# I just want to make sure about a concept : What is 0/0? Usually anything divided by 0 is undefined, but a past student of mine reckons they were taught it is 1. Is there any theorem or proof of this? Thanks

Mar 28, 2016

Your student either mis-remembers or was mis-taught. (Both things happen.)

#### Explanation:

If we attempt to make $\frac{0}{0}$ equal to one (by definition or whatever), then we lose our number system.

Using what we know about multiplication, we can prove that there is only one number.

If $\frac{0}{0} = 1$, then, using the usual definition of multiplication, we get

$2 \times \frac{0}{0} = \frac{2 \times 0}{0} = \frac{0}{0} = 1$ and also

$2 \times \frac{0}{0} = 2 \times 1 = 2$, so we can prove that $1 = 2$. This is not a useful result.

In fact we can use any number $x$ in place of $2$ to show that: if $\frac{0}{0} = 1$ (and we keep our definition of multiplication) then $x = 1$.

In fact any attempt to define division by $0$ for any numerator will result in destroying the number system.

In fact we cannot even say that limits of the form $\frac{0}{0}$ evaluate to $1$ unless we are prepared to lose tangent lines and rates of change.
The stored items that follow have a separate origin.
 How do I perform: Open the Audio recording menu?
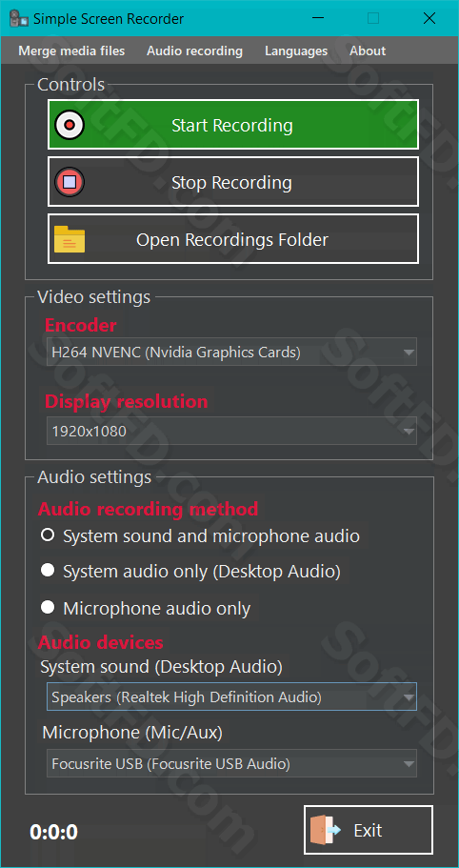pos(194,50)
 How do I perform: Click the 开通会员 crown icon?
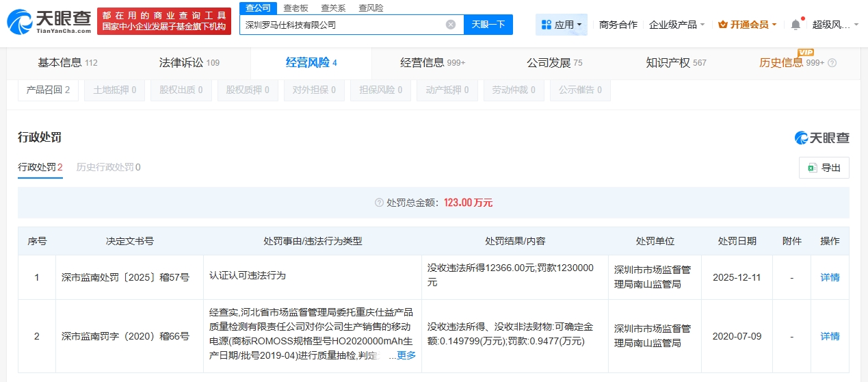point(723,25)
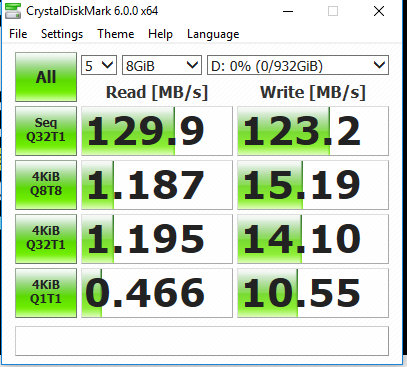Click the CrystalDiskMark app icon in title bar
The height and width of the screenshot is (367, 407).
[13, 11]
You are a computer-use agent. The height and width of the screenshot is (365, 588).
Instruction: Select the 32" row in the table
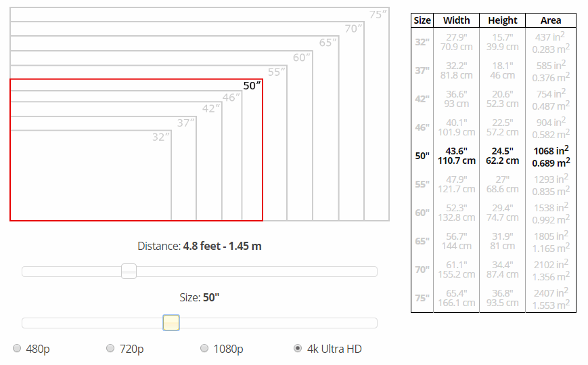pyautogui.click(x=422, y=42)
Limits of difference quotients would all evaluate to $1$.

Mar 28, 2016

$\frac{0}{0}$ is undefined

#### Explanation:

Jim has covered this quite well, so I will add little more.

Here are some spurious proofs for illustration/consideration:

$\textcolor{w h i t e}{}$
"Proof" 1

$\frac{x}{x} = 1$ for any number $x$, so surely $\frac{0}{0} = 1$ for consistency.

Division by $0$ is always undefined.

$\textcolor{w h i t e}{}$
"Proof" 2

${x}^{0} = 1$ for any number $x$

So $\frac{x}{x} = {x}^{1} \cdot {x}^{- 1} = {x}^{1 - 1} = {x}^{0} = 1$ for any $x$, in particular $0$

This is a thinly disguised attempt to justify $\frac{0}{0} = 1$ using the convention that ${0}^{0} = 1$, just like ${x}^{0} = 1$ for any $x \ne 0$

Mar 29, 2016

The question asks to prove/disprove something which was never defined.

#### Explanation:

This is how I was taught.

The problem has been posed with the assumption that dividing by 0 is a legitimate operation.

By definition, division operation is opposite of multiplication operation. e.g.,

If $c$ times $b$ equals $a$, can be written symbolically as

$c \times b = a$
then $a$ divided by $b$ equals $c$, can be written as

$\frac{a}{b} = c$ for all values of $b$ except for $b = 0$.
We must remember that $a , b \mathmr{and} c$ are unique numbers.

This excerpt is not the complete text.